Un établissement fondé en 1860.
C’est le crédo de Pascale Huc, l’épicière de Cazaux-Savès, village du Gers toulousain, qui a failli voir sa dernière heure arriver en ce dernier lundi le 11 juin au soir quand des individus cagoulés et armés ont surgi chez elle, la terrorisant. Un quatrième cambriolage en deux mois, c’est beaucoup ! Mais Pascale Huc n’en a cure : elle a refusé d’aller se faire examiner à l’hôpital alors qu’elle est restée deux heures à terre, ne parvenant pas à se relever, après le départ des malfaiteurs. De même qu’elle n’envisage pas une seconde de mettre la clé sous la porte. C’est dire le tempérament de cette nonagénaire !
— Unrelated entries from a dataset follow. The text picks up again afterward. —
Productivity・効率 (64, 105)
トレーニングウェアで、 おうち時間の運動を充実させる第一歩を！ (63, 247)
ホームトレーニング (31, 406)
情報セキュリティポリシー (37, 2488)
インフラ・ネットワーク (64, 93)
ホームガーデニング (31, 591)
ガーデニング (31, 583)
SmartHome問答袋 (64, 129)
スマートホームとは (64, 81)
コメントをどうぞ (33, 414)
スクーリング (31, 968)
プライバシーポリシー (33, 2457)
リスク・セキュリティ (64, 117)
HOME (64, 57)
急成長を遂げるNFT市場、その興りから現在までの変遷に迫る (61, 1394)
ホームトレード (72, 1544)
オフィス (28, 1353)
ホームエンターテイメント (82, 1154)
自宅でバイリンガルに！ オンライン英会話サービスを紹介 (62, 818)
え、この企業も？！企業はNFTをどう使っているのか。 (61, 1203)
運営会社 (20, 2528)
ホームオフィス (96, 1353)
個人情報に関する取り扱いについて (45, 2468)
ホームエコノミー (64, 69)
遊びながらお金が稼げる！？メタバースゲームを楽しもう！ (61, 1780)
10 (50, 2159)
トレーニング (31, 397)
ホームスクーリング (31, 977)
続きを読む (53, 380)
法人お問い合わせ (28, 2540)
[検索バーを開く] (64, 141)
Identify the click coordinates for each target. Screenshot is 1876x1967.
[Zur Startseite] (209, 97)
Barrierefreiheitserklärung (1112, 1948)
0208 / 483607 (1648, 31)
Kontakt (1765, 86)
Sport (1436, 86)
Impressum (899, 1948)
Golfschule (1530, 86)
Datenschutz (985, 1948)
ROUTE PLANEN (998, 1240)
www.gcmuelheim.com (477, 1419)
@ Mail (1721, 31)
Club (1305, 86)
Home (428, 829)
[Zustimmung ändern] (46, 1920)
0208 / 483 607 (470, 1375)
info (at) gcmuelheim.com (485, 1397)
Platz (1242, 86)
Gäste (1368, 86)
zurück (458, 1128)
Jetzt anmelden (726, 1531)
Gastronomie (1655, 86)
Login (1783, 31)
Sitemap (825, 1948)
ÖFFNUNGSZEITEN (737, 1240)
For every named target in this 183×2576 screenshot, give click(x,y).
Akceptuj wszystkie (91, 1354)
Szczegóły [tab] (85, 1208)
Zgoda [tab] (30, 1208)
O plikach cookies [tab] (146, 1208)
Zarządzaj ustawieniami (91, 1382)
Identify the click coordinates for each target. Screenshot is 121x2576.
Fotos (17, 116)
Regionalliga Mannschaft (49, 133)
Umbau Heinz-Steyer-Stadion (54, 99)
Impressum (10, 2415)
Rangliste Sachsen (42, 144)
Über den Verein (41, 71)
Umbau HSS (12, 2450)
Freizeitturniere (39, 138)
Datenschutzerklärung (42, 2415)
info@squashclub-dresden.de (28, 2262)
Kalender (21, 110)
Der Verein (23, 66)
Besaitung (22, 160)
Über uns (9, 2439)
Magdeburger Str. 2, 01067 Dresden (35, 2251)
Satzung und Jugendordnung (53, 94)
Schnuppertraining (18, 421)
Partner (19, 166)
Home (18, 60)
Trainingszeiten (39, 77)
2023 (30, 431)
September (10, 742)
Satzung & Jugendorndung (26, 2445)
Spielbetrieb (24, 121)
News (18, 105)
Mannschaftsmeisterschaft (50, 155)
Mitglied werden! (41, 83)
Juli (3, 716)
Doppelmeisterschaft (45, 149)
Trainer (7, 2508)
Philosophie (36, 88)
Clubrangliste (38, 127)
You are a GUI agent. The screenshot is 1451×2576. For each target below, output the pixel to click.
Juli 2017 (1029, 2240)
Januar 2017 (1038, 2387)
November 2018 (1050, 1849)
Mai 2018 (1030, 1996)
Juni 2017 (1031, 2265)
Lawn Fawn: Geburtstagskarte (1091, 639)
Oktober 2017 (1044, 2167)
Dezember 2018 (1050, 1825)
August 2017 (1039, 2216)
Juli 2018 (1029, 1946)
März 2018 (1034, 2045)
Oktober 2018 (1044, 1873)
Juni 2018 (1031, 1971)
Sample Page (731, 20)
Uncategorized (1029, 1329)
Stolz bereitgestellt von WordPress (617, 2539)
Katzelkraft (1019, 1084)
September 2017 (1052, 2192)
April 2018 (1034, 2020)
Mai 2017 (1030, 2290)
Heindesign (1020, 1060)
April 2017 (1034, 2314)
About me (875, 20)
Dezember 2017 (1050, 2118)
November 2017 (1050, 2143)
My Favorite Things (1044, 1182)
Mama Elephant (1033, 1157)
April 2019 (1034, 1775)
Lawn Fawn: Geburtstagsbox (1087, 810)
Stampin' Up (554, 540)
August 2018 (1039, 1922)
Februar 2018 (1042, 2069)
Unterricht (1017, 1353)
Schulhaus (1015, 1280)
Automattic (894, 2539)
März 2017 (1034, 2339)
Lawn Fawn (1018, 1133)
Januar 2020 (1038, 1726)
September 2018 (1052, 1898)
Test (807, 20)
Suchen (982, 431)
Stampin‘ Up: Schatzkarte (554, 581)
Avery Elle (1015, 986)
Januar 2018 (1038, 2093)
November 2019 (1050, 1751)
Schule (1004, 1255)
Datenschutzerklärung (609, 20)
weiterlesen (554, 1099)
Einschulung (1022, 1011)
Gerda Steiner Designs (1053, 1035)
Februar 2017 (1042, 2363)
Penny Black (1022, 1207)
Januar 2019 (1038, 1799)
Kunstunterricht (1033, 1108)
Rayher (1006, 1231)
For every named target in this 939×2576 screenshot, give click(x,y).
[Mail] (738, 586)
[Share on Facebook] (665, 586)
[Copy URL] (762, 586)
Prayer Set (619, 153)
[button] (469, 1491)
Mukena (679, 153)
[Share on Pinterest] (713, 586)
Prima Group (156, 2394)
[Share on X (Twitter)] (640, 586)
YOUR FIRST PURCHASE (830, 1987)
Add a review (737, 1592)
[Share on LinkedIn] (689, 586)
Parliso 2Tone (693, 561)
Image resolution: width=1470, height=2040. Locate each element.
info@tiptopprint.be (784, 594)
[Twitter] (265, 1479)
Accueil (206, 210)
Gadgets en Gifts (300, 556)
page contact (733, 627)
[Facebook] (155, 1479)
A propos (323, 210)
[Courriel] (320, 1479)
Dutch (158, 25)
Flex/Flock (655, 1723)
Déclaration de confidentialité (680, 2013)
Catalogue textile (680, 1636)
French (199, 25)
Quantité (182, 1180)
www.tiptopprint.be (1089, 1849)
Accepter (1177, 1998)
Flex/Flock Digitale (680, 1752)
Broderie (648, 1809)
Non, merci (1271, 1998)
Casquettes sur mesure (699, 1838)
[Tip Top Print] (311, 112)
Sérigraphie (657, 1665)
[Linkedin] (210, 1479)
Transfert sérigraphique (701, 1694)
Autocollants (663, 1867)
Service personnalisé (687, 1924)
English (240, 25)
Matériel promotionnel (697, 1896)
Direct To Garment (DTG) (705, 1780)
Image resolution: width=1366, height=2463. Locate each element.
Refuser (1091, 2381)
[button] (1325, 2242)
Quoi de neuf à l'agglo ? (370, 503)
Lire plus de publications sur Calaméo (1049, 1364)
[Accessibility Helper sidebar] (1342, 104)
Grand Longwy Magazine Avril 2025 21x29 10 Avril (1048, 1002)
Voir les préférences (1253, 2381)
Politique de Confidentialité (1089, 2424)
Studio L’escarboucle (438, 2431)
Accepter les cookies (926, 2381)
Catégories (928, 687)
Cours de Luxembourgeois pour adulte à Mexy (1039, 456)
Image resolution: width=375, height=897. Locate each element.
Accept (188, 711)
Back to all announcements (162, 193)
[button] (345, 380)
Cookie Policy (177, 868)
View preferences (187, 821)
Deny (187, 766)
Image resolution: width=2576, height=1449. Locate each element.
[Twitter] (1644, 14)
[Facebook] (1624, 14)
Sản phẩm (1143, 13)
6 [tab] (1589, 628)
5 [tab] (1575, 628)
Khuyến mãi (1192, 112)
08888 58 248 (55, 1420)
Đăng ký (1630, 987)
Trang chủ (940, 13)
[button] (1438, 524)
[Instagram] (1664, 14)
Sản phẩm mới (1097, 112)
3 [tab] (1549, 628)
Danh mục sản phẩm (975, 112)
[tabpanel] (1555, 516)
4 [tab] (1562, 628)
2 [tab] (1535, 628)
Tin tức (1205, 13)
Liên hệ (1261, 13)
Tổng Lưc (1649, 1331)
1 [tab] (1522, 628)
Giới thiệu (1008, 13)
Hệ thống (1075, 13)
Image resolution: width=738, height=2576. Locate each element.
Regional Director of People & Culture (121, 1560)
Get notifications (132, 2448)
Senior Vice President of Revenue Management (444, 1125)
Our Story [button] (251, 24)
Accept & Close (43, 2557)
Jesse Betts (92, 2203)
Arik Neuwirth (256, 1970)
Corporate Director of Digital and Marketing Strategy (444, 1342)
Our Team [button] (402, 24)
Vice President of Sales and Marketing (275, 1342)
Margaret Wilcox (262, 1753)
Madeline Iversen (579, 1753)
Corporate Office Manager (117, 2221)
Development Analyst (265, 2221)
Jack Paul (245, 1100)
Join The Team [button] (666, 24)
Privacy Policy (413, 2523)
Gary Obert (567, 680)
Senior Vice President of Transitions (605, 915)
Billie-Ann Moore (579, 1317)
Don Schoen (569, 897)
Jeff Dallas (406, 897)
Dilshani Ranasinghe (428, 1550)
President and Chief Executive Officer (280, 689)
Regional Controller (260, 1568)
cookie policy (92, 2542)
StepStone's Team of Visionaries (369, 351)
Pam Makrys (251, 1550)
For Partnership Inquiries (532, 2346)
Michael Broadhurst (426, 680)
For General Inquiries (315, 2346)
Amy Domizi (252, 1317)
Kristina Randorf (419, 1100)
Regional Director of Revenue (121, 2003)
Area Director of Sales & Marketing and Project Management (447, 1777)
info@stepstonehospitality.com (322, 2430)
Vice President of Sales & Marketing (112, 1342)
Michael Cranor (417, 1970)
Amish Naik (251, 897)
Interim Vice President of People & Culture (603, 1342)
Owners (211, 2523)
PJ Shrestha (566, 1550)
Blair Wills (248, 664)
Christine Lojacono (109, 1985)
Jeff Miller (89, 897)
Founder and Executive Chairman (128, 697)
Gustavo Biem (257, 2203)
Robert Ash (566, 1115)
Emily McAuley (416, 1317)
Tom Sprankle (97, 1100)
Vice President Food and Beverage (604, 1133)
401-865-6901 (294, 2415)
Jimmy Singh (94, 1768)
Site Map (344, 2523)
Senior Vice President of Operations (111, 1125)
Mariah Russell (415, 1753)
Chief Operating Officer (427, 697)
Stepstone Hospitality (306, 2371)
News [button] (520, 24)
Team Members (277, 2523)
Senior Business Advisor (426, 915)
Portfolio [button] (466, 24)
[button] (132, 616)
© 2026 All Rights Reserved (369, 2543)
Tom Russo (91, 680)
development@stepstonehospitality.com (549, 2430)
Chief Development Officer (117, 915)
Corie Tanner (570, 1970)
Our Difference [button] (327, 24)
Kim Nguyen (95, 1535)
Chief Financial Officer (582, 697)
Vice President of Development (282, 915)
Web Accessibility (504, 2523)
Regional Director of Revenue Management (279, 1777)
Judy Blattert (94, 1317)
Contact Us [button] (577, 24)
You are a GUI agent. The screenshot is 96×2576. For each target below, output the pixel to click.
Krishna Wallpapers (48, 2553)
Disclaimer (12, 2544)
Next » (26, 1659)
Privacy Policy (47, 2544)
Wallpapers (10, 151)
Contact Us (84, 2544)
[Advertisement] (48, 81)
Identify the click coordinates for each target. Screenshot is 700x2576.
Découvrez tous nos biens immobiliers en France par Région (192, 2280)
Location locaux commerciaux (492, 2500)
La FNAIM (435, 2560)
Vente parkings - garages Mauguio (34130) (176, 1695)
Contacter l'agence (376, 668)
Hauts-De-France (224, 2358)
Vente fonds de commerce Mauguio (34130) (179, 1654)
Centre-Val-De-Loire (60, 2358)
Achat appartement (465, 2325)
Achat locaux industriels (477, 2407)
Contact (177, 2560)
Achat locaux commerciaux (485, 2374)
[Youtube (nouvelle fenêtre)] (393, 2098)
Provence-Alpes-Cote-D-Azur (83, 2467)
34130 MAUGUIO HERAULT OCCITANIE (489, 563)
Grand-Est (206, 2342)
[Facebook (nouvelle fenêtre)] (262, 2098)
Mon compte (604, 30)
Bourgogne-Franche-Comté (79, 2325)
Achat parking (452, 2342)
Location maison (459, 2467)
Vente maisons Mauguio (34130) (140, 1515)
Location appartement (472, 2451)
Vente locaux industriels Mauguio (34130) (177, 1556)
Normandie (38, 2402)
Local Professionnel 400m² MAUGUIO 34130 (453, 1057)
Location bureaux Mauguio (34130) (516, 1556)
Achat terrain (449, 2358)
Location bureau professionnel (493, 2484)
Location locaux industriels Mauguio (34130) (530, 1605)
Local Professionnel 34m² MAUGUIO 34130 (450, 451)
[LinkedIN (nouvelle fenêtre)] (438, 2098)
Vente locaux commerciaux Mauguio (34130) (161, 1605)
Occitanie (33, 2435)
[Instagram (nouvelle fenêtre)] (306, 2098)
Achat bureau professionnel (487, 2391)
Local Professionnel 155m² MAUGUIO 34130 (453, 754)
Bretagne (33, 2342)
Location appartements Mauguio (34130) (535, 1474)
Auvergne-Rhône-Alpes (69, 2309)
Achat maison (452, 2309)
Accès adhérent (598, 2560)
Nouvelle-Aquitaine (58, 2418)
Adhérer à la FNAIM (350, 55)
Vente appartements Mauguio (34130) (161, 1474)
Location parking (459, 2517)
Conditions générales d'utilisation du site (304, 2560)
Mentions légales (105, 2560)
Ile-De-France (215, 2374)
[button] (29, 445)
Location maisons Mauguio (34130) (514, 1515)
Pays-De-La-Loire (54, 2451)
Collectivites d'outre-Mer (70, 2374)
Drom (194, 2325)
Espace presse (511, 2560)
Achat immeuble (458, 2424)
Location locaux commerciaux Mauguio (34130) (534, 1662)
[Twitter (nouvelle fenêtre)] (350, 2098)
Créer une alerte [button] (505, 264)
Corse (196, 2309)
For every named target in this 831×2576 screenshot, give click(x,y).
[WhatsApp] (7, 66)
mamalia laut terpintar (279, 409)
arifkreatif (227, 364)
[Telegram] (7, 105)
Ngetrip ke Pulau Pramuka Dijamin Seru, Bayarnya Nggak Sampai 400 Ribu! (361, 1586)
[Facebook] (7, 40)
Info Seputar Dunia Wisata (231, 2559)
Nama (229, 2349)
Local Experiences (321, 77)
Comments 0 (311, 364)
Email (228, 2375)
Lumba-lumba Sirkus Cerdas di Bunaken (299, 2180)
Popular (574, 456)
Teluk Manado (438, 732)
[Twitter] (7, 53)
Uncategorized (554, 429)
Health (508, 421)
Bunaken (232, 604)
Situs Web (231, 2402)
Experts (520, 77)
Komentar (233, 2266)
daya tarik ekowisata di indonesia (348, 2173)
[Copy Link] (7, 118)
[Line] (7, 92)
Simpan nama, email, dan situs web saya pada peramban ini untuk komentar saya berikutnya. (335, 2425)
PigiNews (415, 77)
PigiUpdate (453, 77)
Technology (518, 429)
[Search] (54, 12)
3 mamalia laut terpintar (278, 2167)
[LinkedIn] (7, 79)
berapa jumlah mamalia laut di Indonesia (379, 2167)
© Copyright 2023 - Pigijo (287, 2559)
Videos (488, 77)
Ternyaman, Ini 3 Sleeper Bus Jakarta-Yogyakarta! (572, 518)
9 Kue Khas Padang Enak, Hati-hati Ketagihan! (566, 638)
Son épicerie est ouverte sept jours sur sept
Son épicerie, c’est l’épi… centre du village ! Ouverte sept jours sur sept, de sept heures jusqu’au soir… Bien sûr, il n'y a pas foule et le commerce n’est plus guère viable mais pour Pascale Huc, passer le rideau de rubans plastiques qui ouvre sa boutique équivaut à un voyage dans le temps et surtout, rompt une solitude inévitable :
« Je n’ai pas l’âge de la retraite. Et puis, qu’est-ce que je ferai ? »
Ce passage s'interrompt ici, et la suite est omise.